→ **Exercise description**
Your response should reproduce every line of the entries that contains the word "size".

→ **Source information**
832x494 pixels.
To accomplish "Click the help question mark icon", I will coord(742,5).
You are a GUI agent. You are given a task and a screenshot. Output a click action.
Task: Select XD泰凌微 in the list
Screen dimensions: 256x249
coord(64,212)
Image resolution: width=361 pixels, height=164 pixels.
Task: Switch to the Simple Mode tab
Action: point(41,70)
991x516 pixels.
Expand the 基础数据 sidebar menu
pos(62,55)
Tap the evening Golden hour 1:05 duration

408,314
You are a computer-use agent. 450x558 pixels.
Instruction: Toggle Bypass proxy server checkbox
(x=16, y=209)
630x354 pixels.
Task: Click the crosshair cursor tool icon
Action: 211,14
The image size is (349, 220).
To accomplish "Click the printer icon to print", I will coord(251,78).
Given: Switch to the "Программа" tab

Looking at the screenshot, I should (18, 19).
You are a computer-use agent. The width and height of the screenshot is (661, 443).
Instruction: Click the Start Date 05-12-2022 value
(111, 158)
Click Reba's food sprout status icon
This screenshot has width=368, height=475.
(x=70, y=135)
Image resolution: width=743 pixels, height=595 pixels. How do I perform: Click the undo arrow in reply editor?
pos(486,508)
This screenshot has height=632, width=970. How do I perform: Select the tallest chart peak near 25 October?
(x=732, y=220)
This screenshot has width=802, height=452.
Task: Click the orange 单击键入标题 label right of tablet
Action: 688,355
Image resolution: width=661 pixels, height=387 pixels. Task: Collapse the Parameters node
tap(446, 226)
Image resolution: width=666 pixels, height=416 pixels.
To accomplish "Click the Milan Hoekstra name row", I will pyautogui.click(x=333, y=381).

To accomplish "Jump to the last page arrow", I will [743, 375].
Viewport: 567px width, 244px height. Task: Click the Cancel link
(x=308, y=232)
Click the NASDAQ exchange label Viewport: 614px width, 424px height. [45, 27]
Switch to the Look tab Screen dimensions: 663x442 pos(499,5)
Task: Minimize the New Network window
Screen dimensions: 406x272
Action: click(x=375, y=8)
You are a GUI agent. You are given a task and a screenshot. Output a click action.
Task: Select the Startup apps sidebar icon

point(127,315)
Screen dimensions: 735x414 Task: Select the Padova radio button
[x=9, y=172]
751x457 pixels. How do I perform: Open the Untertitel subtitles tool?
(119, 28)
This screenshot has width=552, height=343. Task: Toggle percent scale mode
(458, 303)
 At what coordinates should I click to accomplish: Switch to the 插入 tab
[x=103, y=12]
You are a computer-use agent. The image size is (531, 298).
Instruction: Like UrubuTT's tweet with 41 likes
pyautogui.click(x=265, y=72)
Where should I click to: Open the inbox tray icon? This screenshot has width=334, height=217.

→ **Solution to the exercise**
The image size is (349, 220).
You are a computer-use agent. The image size is (531, 298).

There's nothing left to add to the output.